** Opening Task inputs block **
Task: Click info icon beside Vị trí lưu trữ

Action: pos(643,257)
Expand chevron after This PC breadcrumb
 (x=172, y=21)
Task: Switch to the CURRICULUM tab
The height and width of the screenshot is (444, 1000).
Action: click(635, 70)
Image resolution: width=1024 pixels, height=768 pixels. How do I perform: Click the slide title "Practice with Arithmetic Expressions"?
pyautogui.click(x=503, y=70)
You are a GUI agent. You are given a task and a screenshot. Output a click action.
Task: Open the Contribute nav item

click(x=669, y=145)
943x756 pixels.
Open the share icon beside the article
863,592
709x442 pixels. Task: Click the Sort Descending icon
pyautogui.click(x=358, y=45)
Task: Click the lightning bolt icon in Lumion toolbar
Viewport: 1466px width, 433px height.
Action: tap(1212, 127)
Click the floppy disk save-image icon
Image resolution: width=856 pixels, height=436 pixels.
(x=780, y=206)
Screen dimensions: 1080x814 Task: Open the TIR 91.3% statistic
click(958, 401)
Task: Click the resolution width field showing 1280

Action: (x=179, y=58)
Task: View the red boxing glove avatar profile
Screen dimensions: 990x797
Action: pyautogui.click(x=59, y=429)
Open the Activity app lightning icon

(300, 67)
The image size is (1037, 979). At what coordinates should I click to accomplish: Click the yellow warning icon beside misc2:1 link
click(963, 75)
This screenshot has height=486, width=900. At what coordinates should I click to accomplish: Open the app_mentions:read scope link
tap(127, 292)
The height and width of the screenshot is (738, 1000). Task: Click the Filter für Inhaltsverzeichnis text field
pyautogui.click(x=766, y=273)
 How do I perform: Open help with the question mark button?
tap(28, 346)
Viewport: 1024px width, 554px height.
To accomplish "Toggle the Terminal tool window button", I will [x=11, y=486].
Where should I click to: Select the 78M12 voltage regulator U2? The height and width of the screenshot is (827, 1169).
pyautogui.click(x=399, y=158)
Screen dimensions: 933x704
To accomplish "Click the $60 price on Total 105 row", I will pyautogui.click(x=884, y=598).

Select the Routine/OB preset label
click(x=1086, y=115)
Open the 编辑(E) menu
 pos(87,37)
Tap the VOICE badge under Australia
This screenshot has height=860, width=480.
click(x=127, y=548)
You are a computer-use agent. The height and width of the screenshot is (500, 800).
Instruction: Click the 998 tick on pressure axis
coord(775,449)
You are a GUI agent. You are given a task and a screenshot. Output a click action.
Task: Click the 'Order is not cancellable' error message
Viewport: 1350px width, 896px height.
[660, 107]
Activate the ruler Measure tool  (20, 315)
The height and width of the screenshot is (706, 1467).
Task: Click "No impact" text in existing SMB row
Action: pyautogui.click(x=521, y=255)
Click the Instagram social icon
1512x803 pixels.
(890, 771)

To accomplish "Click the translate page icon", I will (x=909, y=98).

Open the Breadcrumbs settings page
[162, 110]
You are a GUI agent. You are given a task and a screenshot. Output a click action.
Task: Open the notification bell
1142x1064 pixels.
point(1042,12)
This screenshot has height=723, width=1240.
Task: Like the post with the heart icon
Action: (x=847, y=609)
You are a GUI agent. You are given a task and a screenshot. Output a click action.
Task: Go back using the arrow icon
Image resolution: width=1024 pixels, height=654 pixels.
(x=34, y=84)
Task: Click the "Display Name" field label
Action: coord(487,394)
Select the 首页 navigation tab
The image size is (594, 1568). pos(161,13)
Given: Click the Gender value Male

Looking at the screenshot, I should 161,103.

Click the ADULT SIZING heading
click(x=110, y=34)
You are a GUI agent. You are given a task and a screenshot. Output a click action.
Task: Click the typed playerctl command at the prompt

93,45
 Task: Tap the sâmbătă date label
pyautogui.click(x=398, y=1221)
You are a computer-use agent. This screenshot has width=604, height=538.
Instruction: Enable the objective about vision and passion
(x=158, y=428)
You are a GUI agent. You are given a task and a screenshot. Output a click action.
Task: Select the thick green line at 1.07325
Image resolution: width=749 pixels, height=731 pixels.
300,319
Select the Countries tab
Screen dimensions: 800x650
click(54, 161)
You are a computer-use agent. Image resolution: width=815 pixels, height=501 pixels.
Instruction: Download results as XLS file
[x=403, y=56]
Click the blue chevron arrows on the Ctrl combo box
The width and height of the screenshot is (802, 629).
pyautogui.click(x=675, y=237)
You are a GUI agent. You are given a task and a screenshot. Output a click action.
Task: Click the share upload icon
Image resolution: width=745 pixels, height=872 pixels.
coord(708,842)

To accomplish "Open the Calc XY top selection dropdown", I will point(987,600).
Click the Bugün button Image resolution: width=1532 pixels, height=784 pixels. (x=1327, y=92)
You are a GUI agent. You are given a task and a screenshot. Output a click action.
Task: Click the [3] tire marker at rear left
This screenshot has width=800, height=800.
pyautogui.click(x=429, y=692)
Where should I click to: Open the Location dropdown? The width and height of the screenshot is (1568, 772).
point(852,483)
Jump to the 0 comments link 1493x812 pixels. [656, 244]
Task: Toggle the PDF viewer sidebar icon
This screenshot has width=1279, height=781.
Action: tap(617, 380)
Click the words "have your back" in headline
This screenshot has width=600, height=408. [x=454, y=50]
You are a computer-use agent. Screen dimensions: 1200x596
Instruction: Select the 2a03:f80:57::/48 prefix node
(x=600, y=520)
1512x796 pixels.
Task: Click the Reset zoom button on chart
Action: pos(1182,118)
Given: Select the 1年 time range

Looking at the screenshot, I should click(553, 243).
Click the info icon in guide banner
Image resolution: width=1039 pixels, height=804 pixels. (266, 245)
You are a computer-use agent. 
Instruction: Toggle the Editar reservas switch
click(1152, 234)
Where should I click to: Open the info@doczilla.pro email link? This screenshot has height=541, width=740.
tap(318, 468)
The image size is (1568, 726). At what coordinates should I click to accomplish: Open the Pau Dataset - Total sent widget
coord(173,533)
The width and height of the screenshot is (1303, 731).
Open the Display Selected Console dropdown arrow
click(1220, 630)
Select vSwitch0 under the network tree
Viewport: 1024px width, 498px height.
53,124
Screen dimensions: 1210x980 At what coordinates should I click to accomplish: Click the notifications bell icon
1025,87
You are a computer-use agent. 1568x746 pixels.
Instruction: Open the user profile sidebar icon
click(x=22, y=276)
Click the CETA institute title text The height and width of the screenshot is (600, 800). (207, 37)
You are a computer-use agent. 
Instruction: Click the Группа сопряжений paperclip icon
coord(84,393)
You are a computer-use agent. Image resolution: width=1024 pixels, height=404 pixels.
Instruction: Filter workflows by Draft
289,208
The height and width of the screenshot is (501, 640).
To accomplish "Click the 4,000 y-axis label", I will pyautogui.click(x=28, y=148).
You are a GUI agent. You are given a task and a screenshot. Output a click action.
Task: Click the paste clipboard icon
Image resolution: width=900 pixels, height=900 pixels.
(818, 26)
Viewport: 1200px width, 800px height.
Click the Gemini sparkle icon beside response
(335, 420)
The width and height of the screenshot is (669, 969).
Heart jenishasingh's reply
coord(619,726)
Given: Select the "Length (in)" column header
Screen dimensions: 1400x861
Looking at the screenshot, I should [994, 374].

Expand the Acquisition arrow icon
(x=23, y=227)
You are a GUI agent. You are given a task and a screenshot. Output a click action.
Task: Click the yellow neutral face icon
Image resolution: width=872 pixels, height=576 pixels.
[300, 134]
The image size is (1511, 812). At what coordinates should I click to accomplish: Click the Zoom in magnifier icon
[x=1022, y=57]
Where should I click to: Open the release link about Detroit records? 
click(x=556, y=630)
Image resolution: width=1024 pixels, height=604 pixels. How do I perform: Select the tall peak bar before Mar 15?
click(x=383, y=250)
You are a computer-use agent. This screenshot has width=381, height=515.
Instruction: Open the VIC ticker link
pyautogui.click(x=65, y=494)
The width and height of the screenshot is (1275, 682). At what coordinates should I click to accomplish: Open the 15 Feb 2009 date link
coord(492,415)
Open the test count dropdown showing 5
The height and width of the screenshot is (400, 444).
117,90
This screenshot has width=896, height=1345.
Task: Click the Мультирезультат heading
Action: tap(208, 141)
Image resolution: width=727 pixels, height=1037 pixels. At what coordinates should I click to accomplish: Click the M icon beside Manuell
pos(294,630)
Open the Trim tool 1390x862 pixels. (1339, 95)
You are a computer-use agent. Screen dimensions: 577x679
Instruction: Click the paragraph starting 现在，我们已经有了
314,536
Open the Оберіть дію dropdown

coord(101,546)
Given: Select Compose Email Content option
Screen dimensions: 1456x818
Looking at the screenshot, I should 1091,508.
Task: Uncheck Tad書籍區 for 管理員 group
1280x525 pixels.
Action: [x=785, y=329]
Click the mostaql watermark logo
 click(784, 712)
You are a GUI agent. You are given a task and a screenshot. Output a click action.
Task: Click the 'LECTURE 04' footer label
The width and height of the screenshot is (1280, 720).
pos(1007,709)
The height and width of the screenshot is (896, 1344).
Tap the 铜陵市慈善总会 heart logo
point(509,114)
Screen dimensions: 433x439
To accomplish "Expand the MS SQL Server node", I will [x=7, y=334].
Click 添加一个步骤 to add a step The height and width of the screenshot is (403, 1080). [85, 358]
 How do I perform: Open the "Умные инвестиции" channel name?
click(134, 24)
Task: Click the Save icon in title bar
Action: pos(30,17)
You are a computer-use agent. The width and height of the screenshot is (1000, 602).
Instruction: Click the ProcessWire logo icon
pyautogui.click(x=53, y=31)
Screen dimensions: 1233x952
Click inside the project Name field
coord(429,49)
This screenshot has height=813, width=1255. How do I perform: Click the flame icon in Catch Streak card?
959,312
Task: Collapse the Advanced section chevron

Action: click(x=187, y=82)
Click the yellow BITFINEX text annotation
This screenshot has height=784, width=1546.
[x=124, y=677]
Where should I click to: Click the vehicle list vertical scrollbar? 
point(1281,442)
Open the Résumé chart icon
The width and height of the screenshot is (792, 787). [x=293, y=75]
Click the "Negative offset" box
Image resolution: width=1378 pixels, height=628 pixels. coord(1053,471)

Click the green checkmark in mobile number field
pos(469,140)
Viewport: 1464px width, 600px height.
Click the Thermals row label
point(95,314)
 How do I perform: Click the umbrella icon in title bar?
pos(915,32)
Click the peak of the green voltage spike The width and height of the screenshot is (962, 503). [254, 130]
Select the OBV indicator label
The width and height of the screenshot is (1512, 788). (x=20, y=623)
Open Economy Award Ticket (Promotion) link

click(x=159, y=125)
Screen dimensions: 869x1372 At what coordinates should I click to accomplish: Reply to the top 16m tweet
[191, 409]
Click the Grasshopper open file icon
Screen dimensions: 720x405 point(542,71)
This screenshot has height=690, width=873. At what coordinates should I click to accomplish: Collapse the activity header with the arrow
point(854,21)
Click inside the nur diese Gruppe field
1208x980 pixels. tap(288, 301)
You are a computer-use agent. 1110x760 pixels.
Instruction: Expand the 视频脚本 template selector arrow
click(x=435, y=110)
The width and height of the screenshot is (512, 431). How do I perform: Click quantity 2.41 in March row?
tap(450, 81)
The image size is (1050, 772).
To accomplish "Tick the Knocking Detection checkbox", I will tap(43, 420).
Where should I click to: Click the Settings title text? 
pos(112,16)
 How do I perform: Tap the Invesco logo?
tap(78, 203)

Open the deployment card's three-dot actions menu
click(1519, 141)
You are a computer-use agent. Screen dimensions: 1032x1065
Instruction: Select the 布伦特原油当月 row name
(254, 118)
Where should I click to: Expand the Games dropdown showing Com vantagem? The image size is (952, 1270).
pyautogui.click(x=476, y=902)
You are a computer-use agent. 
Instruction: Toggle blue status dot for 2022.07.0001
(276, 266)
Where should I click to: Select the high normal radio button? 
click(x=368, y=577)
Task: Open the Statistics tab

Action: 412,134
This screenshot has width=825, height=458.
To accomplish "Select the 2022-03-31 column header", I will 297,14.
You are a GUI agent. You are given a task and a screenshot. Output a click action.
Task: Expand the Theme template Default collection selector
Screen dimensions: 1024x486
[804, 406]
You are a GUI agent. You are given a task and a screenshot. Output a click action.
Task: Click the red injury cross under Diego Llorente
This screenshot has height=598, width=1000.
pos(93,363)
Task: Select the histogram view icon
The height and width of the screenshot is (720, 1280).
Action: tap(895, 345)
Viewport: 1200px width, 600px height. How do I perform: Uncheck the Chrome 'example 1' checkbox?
** Closing Task inputs block **
Task instructions:
Your task is to collect every line above that contains the word "checkbox".

Result:
To accomplish "Tick the Knocking Detection checkbox", I will tap(43, 420).
Viewport: 1200px width, 600px height. How do I perform: Uncheck the Chrome 'example 1' checkbox?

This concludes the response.